Figure 4.

Effects of DAAM DAD and CT regions in the presence of the native FH2 domain. A, representative pyrenyl traces of spontaneous and cDAAM^Arg–Ala- or cDAAMΔCT-catalyzed assembly of free G-actin and profilin/G-actin, as indicated. The data for FH1–FH2 and cDAAM from Fig. 2E are shown here as controls. Final concentrations are as follows: [actin] = 2 μm; [profilin] = 6 μm; [cDAAM^Arg–Ala] = 200 nm; [cDAAMΔCT] = 200 nm. B, cDAAM^Arg–Ala or cDAAMΔCT concentration dependence of the relative polymerization rate of free G-actin and profilin/G-actin, as indicated. Error bars, standard deviations, n = 3–4. Data obtained for FH1–FH2 and cDAAM from Fig. 2B are shown. C, TIRFM montages of actin assembly and representative skeletonized images showing the field of view of actin assembly in the absence and presence of cDAAM^Arg–Ala or cDAAMΔCT, as indicated (for spontaneous actin assembly see Fig. 2D).
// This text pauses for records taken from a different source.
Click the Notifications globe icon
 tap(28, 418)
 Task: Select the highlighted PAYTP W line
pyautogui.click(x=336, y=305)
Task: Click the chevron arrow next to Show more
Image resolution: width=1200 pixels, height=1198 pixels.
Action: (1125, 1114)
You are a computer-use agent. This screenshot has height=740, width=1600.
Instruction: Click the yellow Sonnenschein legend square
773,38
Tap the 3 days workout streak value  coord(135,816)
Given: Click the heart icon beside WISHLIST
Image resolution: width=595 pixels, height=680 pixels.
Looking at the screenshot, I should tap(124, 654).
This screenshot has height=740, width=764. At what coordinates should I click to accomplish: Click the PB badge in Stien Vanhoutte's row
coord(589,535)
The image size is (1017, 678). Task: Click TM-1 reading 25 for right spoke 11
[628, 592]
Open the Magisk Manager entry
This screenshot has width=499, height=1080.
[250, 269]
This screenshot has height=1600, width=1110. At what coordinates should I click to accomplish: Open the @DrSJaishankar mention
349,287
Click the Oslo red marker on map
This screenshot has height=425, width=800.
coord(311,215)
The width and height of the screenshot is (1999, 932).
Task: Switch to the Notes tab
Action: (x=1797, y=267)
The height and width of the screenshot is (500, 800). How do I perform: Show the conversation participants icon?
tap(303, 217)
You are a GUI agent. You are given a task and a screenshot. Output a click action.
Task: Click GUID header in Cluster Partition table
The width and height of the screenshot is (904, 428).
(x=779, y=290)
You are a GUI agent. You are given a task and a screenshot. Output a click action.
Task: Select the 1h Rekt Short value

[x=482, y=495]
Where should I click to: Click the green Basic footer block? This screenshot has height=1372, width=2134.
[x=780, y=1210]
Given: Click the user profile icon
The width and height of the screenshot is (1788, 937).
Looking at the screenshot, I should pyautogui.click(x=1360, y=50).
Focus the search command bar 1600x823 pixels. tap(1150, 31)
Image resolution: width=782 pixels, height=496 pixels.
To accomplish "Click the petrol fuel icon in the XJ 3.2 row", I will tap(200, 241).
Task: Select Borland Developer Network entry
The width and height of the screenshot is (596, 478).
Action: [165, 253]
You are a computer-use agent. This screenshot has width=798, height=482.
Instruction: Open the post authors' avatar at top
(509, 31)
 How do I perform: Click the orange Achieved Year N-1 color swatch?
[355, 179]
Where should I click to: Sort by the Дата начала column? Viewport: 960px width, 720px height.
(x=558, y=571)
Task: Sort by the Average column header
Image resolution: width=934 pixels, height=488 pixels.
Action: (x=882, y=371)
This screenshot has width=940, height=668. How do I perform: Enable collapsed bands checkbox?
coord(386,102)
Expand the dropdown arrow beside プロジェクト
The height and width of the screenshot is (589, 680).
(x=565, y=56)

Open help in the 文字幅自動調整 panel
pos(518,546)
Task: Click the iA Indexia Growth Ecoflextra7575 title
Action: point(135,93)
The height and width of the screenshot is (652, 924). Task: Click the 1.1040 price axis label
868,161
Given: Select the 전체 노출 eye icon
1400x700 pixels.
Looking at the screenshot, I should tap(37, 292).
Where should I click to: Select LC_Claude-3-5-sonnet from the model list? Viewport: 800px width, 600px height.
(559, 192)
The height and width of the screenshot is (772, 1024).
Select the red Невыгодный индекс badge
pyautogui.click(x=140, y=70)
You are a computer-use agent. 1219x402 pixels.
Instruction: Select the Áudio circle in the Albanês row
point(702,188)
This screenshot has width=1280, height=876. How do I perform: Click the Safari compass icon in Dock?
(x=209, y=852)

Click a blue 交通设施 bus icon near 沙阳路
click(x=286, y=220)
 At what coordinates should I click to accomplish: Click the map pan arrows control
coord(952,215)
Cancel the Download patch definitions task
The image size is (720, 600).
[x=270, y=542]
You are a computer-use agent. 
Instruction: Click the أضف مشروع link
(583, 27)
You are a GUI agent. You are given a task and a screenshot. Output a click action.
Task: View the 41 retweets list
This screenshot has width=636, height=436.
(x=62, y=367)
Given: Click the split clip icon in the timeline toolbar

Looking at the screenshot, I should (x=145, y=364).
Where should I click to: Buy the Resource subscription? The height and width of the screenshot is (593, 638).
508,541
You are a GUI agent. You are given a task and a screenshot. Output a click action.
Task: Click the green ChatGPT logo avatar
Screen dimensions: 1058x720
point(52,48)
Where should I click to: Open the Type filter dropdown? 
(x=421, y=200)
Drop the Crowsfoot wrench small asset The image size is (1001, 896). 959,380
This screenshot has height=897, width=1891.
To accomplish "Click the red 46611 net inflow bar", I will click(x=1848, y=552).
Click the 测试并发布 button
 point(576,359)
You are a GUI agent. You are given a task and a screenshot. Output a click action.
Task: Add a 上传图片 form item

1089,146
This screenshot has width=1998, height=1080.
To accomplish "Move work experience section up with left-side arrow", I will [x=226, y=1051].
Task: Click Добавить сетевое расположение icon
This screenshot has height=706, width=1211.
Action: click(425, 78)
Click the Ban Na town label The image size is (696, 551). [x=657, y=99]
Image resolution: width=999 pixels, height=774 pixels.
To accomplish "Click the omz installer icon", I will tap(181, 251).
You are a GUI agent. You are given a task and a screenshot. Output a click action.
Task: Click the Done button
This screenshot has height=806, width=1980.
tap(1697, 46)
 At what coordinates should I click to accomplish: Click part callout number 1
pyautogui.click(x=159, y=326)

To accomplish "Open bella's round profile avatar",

Scale bar, 10 μm, time = min/s. Final concentrations are as follows: [actin] = 0.5 μm; [profilin] = 2 μm; [cDAAM^Arg–Ala] = 100 nm; [cDAAMΔCT] = 100 nm. D, number of actin filaments nucleated spontaneously or in the presence of cDAAM^Arg–Ala or cDAAMΔCT derived from skeletonized images. Final concentrations as in C, n = 20–54. E, elongation rate of individual actin filaments polymerized from free and profilin/G-actin in the absence and presence of cDAAM^Arg–Ala or cDAAMΔCT. Final concentrations as in C, n = 39–79. a.u., arbitrary units; ns, not significant.